Exercise prompt: Copy out the listing below word for word, but leave out the pictures.

Text and item location listing:

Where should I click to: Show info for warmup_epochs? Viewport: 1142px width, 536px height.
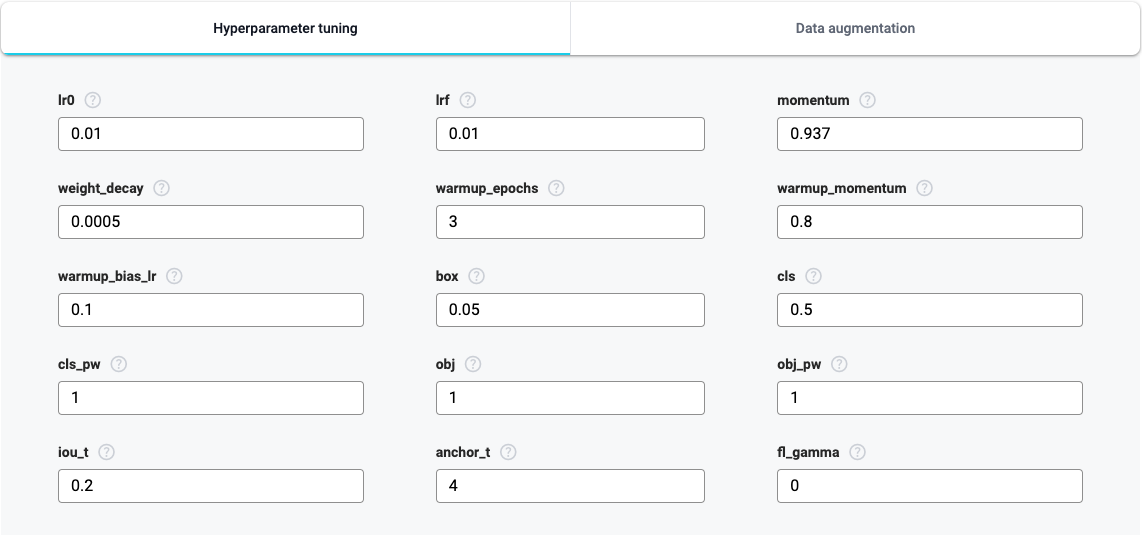pos(556,188)
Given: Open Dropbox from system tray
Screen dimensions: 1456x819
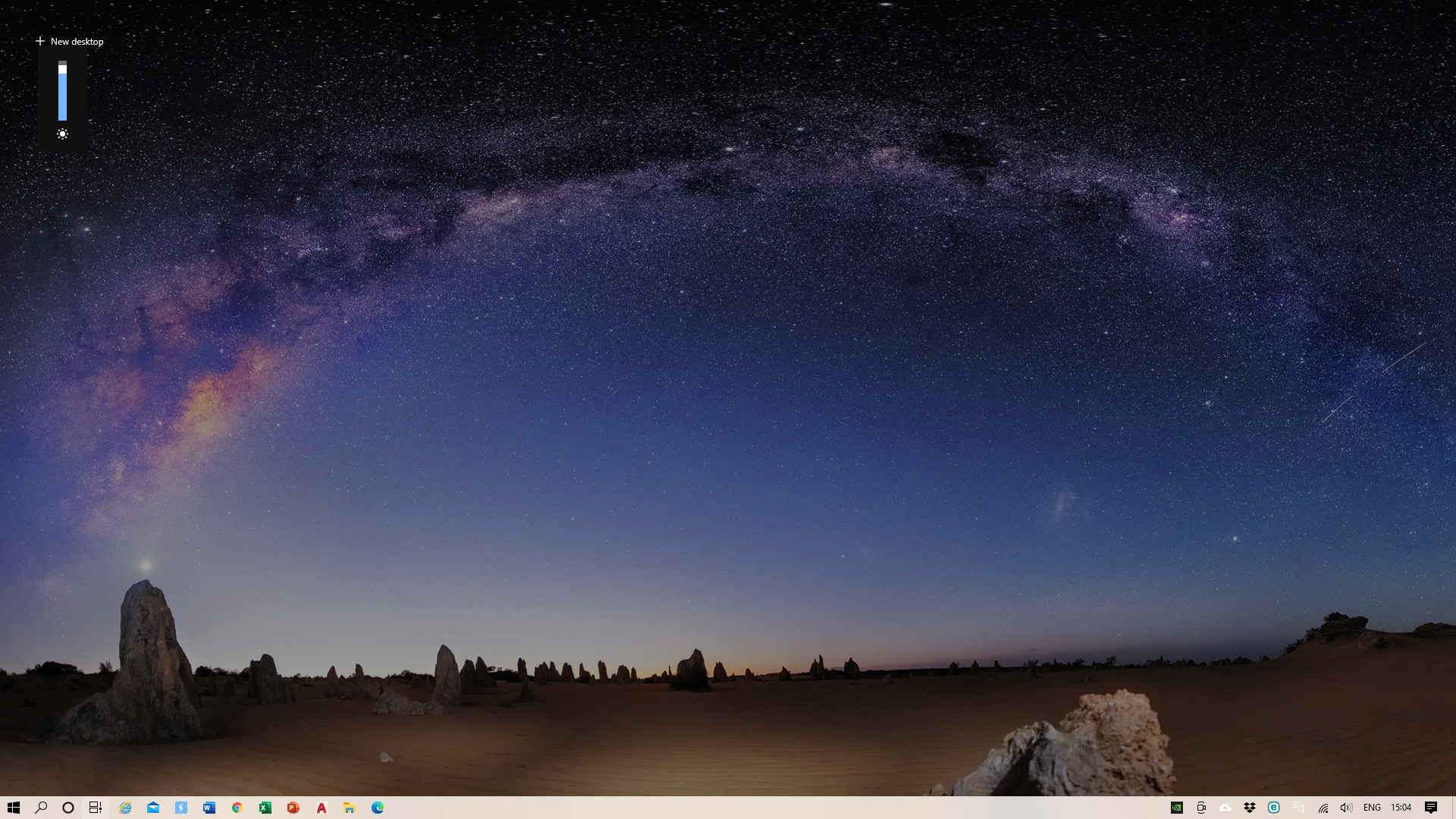Looking at the screenshot, I should (1250, 808).
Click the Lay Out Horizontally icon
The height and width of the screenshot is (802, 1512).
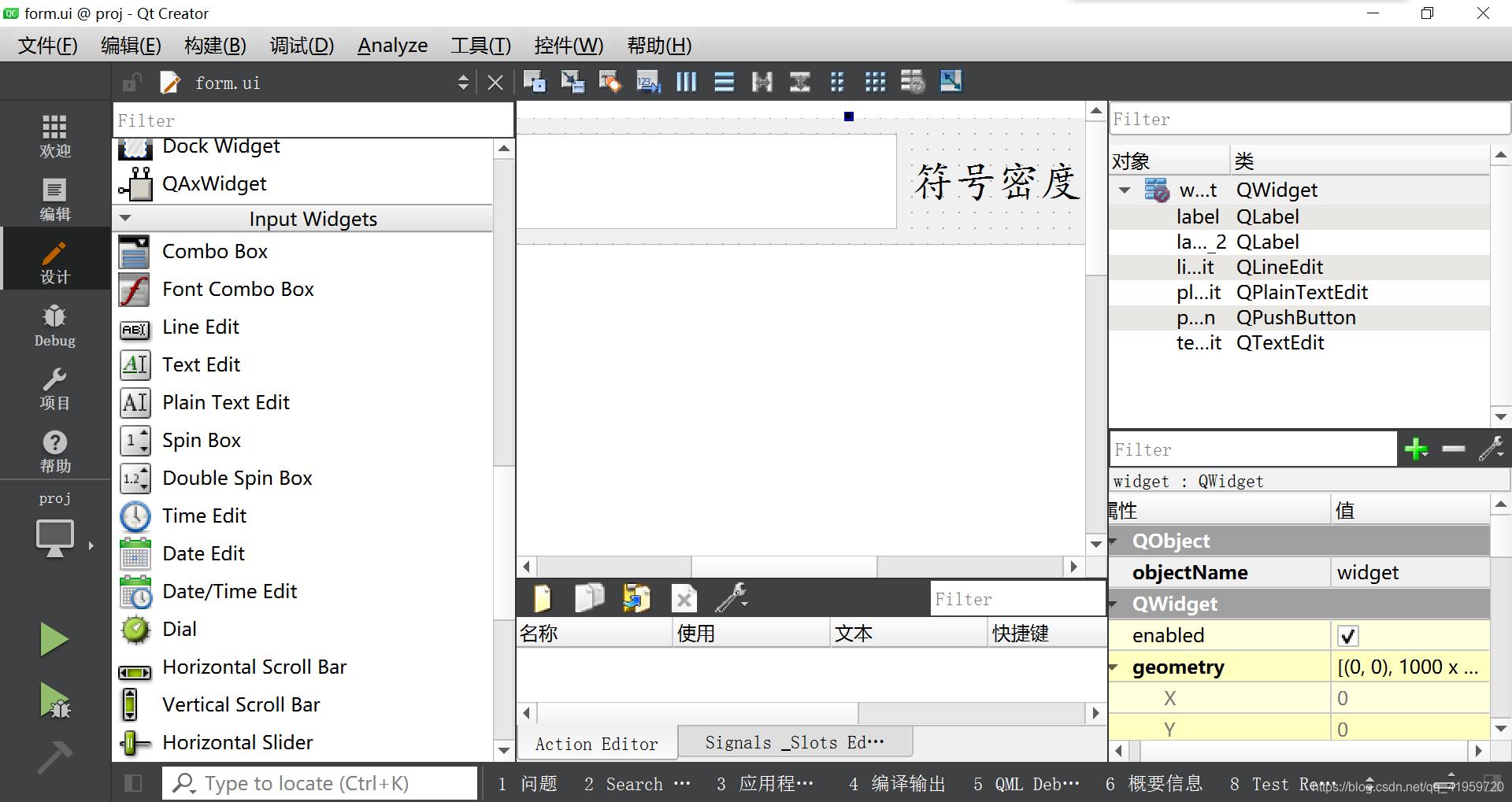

Answer to this problem:
Where should I click to: Show info for warmup_epochs? Viewport: 1142px width, 536px height.
pos(556,188)
Given: Open Dropbox from system tray
Screen dimensions: 1456x819
Looking at the screenshot, I should (1250, 808).
Click the Lay Out Horizontally icon
The height and width of the screenshot is (802, 1512).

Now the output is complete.